Yavuzdemir ve ark.(18) vajinal akıntı şikayetleri olan
kadınlarda % 33.89 oranında ureaplasma, % 11.01 oranında
mikoplazma ürettiklerini bildirmişlerdir. Bengisun ve ark.19
da servisitli kadınlarda klamidya, ureaplasma ve diğer
bakterilerin sıklığını araştırdıkları bir çalışmada hastaların %
18’inde klamidya antijeni pozitif bulunurken, yapılan
kültürlerin % 38’inde U. urealyticum, % 26’sında da diğer
bakteriler saptanmıştır.
Çalışmamızda izole edilen U. urealyticum suşları
linkomisin ve trimetoprim-sulfametoksazol dirençli,
eritromisine duyarlı, M. hominis suşları da linkomisine duyarlı,
trimetoprim-sulfametoksazol’e ve eritromisine dirençli olarak
belirlenmiştir. Üreyen mikroorganizmaların doksisiklin,
roksitromisin ve ofloksasin gibi antibiyotiklere duyarlılıklarına
da bakılmıştır. İzole edilen U. urealyticum suşlarının hepsi bu
antibiyotiklere duyarlı olarak bulunmuştur.
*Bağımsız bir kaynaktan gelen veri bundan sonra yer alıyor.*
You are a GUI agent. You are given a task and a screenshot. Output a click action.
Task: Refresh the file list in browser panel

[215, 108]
Mycoplasma
hominis suşlarında ise doksisiklin direncine rastlanmamış,
ancak roksitromisine % 57.1, ofloksasine % 28.5 oranında
direnç saptanmıştır.
Benzer bir çalışmada Ardıç ve ark.20 kadın hastaların
idrarlarından izole ettikleri U. urealyticum kökenlerinin
ofloksasin, eritromisin, tetrasiklin ve doksisiklin gibi
antibiyotiklere karşı duyarlılıklarına bakmışlardır. U.
urealyticum suşlarının hepsi ofloksasin ve doksisiklin gibi
antibiyotiklere orta duyarlı ve duyarlı, % 86’sı eritromisine
orta duyarlı ve duyarlı ve % 97’side tetrasikline karşı duyarlı
olarak bulunmuştur. İzole edilen M. hominis suşları test edilen
tüm antibiyotiklere duyarlı olarak bulunmuştur.
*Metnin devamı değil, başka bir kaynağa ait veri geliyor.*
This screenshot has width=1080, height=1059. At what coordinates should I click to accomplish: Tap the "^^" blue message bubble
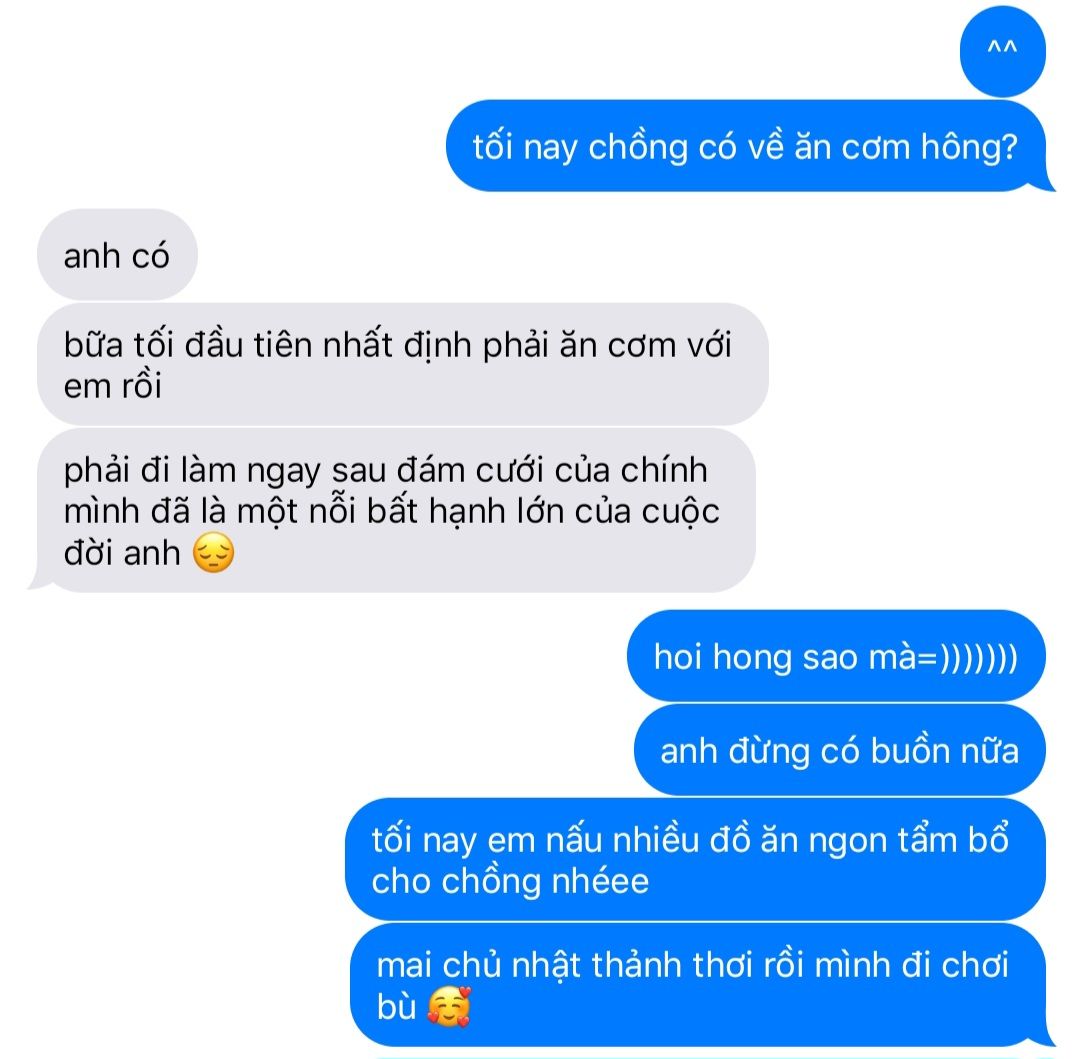pyautogui.click(x=1002, y=51)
Araştırmada elde ettiğimiz sonuçlar bize yedi günden
uzun süren vajinal akıntı yakınması ile başvuran kadınlarda
etken mikroorganizma araştırılması sürecinde mikoplazma ve
ureaplasmaların da dikkate alınmasının gerekli olduğunu
göstermiştir. Ayrıca her iki etkenin antibiyotik duyarlılıkları
arasındaki farklılıklar da dikkat çekicidir.